Understanding the different types of prep tables is another important element. Higher-end chilled prep tables are cooled via refrigerated rails that wrap around the food wells, but lower-cost versions usually utilize chilled forced air blown around the bottoms and tops of the wells. Prep tables with wrap rails may be easier to clean and sanitize because they don’t have louvered vents where food products can get stuck, Roberts says. They may also maintain temperature better in hot environments, he adds.

Chilled prep tables can be designed specifically for sandwich assembly, with a flat rail and a cutting board surface on the front, or for pizza assembly, with enough surface space in front of the slightly raised wells for staff to slide the pizza along as they add toppings. The design of general-purpose cold prep includes flexible openings and adapter bars that can fit larger or smaller pans to serve different needs throughout the day. “If you have a breakfast daypart, you’ll need larger pans, but for lunch, if you have a menu that’s heavy on sandwiches or burgers, you might change to smaller pans on the same unit to hold toppings,” Paige-Pretorius says. She also notes some prep tables now allow operators to change out the hot and cold wells — useful on serving lines or in food courts, or for stations that prep both hot and cold sandwiches.

functional Avanti image004For California-based fast-food chain Del Taco, Avanti Restaurant Solutions designed an upgraded hot-and-cold taco prep area that isolates hot from cold areas, ensuring that both types of ingredients are in a food-safe temperature zone. Eliminating a water bath minimizes daily maintenance. The unit features not only stainless surfaces but also some in Del Taco’s signature red, underlining brand identity. Customers peeking into the kitchen through the service window view this space.Although standard prep tables with 115-volt plugs (or even large tables that require 208-volt outlets) are not a top energy drain in the commercial kitchen, operators can choose Energy Star-rated units that draw less electricity, and utility rebates may make them price competitive.

Cold prep tables can also be designed for remote refrigeration, with the compressor and condenser located outside the kitchen. Operators may specify these units in particularly hot kitchens, when kitchen space for cold prep is cramped or when there are numerous refrigeration units in the space.

Not enough room for cold prep?
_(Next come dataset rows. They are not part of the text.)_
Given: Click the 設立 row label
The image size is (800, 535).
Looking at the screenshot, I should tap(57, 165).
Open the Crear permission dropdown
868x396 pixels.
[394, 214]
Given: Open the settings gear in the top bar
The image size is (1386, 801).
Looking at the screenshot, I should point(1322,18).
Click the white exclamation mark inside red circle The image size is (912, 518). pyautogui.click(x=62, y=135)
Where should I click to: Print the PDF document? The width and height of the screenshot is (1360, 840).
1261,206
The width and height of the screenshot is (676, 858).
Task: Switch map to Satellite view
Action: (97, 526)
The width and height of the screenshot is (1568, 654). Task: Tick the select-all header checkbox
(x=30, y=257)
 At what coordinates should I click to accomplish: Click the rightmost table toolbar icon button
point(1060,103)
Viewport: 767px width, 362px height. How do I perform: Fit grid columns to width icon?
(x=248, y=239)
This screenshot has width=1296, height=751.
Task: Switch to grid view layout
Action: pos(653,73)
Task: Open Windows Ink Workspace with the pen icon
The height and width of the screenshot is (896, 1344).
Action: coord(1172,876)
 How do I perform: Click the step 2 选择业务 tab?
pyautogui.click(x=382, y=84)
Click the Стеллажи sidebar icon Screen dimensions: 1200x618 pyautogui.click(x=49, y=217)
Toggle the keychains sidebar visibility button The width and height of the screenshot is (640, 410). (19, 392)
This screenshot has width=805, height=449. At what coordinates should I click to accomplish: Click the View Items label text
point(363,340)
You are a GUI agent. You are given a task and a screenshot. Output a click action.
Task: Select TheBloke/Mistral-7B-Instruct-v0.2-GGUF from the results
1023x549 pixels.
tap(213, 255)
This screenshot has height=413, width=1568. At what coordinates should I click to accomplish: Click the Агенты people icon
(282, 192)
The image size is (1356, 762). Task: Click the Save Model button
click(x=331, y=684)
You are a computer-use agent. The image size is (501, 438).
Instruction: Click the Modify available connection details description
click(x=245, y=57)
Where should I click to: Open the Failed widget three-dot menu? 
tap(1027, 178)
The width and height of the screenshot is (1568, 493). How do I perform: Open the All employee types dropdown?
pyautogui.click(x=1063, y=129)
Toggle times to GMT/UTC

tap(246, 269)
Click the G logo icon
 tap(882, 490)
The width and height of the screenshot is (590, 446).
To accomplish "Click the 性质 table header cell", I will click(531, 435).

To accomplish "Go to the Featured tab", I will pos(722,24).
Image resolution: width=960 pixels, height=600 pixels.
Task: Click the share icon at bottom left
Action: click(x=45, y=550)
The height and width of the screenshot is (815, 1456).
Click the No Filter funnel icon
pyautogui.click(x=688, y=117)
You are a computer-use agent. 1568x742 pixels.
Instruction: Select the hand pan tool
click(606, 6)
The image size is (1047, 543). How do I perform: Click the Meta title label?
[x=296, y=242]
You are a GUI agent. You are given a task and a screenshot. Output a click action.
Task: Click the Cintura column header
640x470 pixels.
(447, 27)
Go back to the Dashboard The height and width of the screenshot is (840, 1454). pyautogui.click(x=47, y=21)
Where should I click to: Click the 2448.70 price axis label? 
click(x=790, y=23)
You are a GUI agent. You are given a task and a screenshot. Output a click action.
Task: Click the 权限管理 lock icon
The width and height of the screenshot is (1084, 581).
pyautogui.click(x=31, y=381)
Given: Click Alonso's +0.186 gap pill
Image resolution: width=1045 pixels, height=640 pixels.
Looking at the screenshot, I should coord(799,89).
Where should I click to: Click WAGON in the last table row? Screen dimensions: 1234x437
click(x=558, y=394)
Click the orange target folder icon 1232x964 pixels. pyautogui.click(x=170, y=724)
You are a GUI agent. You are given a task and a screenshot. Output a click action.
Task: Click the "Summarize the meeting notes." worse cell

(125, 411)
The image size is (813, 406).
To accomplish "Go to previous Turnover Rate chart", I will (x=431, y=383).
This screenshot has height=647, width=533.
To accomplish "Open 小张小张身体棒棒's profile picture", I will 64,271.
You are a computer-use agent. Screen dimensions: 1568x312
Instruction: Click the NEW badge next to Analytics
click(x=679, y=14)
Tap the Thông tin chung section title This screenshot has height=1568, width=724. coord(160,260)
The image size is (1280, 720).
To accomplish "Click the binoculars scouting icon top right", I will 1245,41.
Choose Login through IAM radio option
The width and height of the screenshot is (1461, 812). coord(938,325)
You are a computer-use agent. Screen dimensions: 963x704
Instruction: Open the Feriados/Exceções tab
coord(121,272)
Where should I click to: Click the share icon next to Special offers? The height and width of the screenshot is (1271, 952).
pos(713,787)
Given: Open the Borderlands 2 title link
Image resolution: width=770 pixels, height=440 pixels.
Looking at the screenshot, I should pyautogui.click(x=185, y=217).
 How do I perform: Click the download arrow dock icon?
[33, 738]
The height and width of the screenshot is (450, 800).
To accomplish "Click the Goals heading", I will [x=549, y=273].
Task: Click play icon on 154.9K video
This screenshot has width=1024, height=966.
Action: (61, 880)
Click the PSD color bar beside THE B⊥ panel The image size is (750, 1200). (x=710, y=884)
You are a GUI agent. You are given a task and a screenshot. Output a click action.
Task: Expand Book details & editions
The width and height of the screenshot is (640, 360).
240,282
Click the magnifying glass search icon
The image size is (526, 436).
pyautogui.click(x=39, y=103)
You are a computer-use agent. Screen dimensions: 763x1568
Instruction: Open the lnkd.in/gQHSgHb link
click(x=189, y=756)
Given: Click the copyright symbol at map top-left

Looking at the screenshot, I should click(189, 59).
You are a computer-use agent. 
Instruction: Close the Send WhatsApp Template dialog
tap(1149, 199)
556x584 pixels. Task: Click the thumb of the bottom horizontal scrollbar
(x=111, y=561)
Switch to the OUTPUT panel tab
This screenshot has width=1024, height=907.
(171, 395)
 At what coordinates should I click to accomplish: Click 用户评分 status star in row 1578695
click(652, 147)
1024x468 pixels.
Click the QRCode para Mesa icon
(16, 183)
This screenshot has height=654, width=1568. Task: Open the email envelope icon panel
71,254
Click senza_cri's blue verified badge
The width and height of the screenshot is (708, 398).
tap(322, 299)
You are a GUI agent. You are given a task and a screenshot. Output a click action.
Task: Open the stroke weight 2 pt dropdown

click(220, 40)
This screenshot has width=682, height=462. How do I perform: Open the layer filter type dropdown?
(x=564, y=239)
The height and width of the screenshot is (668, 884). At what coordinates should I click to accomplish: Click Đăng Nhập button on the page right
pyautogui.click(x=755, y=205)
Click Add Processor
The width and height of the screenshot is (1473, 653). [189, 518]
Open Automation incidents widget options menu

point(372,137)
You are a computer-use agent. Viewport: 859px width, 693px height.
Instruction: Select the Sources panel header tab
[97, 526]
One alternative is to move cold prep out front. “One idea to maximize your space is to use your front-of-house servery spaces for prep, especially in the a.m., since it’s not uncommon for servery components to only partially open for breakfast,” suggests Sedej. “By strategically placing sinks and refrigeration in back counters, we have utilized the servery in addition to the back-of-house traditional spaces.”

Prep stations in the center of salad bars have also been popular, Sedej says, and not only with operators: “Guests like to see the food being produced in front of them.”